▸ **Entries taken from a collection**

________

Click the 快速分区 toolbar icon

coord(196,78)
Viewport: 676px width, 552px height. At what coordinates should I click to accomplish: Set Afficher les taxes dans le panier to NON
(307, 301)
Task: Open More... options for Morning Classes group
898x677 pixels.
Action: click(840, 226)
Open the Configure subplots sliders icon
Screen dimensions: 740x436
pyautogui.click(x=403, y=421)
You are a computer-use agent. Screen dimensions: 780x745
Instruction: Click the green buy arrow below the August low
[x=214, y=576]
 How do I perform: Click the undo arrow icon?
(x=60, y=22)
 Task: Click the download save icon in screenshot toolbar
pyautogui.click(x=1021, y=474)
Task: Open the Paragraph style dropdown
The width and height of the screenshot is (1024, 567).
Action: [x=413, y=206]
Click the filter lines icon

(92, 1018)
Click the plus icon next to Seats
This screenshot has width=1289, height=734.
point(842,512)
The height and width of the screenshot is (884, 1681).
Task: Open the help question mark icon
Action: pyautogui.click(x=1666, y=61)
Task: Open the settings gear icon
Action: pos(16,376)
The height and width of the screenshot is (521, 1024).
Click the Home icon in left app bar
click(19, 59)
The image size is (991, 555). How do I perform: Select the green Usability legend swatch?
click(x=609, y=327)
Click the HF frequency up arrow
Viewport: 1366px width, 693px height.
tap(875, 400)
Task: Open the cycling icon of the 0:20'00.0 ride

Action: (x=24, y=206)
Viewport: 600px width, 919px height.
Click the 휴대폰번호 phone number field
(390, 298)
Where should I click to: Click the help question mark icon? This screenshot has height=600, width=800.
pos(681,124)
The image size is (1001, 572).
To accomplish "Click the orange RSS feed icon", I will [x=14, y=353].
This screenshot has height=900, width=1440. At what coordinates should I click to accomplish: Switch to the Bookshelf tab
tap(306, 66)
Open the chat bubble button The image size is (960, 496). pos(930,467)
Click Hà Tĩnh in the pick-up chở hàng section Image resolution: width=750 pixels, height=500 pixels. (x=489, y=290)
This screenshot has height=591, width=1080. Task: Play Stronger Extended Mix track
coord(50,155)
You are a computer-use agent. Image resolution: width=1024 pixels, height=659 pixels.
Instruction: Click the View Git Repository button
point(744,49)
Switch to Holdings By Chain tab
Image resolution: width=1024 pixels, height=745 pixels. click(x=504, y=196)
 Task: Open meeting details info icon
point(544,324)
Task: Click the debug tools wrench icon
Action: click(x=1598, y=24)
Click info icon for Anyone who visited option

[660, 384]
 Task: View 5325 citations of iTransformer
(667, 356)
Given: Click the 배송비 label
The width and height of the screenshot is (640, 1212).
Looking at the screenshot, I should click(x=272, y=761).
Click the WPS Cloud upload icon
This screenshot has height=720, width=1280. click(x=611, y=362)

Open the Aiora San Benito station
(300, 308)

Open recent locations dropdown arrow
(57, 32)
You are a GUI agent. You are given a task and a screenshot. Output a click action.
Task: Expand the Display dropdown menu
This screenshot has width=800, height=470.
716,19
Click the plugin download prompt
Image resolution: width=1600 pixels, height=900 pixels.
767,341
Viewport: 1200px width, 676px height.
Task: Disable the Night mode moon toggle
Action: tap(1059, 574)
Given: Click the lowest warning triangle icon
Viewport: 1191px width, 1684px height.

________

▸ **WHAT YOU SHOULD DO**
Beginning at the first line of the data above, retype each line until you reach the line containing "Task: Open More...", and include that one too. Add nothing else.

▸ **SOLVED EXERCISE**
Click the 快速分区 toolbar icon

coord(196,78)
Viewport: 676px width, 552px height. At what coordinates should I click to accomplish: Set Afficher les taxes dans le panier to NON
(307, 301)
Task: Open More... options for Morning Classes group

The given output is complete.